DATA FOR THIS EXERCISE START
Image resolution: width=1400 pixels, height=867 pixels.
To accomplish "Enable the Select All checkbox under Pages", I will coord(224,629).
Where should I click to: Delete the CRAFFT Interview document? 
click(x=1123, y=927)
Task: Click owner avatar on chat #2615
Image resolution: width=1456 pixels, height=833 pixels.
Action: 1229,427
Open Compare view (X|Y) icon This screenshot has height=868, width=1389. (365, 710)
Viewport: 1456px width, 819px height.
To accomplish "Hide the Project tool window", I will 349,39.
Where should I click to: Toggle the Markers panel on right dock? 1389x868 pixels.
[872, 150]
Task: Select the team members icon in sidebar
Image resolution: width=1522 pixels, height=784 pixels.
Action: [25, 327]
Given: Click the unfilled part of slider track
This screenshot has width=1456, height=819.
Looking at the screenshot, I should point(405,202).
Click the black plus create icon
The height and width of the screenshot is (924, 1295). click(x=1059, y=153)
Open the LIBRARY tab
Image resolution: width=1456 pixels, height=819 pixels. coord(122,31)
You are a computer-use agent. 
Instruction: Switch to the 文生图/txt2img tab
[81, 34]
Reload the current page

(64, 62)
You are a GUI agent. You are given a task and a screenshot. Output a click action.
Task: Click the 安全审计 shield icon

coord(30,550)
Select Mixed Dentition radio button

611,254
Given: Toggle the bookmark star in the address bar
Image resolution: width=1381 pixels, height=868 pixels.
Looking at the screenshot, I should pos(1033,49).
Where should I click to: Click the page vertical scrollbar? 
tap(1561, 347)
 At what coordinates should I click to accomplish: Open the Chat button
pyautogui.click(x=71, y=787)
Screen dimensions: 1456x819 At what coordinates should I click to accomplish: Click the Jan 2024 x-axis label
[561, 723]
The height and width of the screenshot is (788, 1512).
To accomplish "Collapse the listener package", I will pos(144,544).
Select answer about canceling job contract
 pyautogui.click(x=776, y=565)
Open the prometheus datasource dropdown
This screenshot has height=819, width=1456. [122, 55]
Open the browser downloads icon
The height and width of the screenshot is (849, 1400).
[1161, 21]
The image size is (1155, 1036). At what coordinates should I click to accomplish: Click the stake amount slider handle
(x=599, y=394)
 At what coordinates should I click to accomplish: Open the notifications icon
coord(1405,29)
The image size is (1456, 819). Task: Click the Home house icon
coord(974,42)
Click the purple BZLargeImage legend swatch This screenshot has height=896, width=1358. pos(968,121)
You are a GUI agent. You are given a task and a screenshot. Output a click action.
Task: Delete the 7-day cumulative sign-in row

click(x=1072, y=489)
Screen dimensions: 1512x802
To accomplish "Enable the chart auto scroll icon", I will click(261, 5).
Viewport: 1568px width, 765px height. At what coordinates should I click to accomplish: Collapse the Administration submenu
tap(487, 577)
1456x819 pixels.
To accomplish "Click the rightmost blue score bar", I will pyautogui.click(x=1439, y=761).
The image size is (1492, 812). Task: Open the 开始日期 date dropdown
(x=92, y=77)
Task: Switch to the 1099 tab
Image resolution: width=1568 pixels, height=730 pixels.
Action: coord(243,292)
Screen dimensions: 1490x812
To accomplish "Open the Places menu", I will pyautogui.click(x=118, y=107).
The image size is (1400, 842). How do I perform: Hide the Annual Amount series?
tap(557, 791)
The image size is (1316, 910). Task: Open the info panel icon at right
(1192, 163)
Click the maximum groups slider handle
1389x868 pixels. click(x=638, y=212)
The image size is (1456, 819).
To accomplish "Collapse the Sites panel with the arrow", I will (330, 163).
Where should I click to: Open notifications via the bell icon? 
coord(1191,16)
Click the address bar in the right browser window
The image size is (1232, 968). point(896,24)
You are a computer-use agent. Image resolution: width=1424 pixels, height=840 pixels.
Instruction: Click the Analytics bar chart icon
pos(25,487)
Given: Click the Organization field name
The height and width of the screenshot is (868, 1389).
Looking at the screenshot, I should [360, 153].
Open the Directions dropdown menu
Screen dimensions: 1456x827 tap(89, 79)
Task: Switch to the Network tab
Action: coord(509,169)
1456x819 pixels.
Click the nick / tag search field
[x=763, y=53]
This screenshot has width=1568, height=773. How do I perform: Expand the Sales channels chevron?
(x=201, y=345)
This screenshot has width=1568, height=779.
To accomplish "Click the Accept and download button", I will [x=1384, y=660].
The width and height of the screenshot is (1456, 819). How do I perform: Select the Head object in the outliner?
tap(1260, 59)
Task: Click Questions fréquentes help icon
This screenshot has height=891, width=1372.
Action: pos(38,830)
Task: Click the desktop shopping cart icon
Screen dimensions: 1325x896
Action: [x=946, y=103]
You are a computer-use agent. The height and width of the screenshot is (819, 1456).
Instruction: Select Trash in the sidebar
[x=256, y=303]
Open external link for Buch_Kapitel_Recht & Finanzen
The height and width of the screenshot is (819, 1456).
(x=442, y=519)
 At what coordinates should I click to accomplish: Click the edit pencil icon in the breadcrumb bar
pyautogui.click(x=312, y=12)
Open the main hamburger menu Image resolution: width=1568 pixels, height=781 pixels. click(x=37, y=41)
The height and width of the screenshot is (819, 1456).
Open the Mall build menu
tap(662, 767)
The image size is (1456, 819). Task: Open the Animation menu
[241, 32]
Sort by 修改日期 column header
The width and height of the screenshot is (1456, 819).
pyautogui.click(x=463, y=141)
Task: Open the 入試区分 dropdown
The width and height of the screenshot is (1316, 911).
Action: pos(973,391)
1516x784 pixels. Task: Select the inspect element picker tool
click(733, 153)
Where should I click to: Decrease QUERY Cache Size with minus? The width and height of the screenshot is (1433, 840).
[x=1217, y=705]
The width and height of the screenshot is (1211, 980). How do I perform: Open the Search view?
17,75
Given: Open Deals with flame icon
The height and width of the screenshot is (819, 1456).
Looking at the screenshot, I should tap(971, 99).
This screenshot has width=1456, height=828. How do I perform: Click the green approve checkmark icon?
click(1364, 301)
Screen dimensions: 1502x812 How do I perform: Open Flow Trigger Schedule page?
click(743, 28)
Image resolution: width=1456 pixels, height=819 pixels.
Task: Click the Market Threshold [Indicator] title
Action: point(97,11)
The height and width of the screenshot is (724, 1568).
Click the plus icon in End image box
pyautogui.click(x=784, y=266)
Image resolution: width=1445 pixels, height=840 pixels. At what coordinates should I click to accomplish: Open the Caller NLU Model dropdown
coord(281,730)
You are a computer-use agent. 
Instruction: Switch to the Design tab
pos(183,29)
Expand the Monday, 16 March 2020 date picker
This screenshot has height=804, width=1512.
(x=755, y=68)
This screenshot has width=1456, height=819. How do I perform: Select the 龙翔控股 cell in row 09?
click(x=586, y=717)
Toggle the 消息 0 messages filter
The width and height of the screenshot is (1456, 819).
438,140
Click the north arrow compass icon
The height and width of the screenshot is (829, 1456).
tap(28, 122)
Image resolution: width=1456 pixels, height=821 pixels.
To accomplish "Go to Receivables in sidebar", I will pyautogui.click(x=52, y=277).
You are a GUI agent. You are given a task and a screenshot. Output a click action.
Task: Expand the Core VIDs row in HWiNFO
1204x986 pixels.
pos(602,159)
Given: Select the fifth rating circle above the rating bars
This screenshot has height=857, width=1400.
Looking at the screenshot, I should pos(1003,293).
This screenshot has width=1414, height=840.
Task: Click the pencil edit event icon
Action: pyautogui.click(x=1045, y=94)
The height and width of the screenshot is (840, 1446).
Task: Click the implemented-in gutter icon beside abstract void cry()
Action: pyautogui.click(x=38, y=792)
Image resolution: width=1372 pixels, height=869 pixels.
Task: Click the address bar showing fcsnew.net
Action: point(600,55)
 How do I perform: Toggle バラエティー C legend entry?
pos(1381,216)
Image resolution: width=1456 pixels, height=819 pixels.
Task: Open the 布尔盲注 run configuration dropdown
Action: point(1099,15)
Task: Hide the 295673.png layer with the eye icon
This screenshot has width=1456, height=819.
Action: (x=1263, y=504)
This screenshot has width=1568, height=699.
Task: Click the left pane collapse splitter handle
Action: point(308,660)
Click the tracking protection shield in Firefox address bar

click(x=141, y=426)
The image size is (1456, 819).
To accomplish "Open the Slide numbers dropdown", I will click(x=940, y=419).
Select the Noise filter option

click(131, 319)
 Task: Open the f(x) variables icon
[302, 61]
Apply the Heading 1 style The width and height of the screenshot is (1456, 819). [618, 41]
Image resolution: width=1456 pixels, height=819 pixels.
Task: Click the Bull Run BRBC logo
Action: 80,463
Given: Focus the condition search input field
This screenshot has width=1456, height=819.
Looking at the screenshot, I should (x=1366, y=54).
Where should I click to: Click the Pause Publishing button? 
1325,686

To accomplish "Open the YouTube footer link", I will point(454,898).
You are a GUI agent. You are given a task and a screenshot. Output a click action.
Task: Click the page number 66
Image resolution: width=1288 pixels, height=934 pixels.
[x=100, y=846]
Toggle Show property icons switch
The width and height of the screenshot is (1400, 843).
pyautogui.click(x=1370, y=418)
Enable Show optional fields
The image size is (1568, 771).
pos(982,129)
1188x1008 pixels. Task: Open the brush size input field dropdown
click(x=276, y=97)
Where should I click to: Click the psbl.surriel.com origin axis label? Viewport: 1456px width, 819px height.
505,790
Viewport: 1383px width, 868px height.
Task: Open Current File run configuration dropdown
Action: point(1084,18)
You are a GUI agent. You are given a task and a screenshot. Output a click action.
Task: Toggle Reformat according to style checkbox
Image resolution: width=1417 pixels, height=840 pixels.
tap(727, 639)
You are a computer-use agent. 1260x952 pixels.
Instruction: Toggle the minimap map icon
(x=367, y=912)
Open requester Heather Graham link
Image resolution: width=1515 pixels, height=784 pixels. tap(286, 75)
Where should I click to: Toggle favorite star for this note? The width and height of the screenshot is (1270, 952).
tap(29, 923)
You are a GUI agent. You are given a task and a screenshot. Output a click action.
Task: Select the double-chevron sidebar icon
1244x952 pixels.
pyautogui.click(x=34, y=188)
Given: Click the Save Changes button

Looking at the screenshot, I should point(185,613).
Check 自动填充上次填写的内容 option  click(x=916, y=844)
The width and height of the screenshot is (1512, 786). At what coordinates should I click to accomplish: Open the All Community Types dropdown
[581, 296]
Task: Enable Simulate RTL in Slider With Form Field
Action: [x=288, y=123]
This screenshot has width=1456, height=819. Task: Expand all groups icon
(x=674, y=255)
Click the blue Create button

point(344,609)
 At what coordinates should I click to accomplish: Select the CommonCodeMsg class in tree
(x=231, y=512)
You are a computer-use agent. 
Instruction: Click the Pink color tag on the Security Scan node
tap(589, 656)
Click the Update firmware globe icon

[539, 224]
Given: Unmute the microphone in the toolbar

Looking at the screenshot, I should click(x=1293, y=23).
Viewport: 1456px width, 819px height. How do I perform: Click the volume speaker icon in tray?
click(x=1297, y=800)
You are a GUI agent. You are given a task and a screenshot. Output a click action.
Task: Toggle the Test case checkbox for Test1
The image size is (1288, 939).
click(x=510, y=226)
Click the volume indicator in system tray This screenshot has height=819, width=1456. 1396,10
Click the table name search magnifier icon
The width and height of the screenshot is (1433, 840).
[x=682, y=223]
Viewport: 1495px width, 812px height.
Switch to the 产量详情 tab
DATA FOR THIS EXERCISE END
**TASK BRIEF**.
Scan the data above for the word "will" and report every line where it is found.

**RESPONSE**.
To accomplish "Enable the Select All checkbox under Pages", I will coord(224,629).
To accomplish "Hide the Project tool window", I will 349,39.
To accomplish "Collapse the listener package", I will pos(144,544).
To accomplish "Enable the chart auto scroll icon", I will click(261, 5).
To accomplish "Click the rightmost blue score bar", I will pyautogui.click(x=1439, y=761).
To accomplish "Open the Places menu", I will pyautogui.click(x=118, y=107).
To accomplish "Collapse the Sites panel with the arrow", I will (330, 163).
To accomplish "Click the Accept and download button", I will [x=1384, y=660].
To accomplish "Go to Receivables in sidebar", I will pyautogui.click(x=52, y=277).
To accomplish "Open the Slide numbers dropdown", I will click(x=940, y=419).
To accomplish "Open the YouTube footer link", I will point(454,898).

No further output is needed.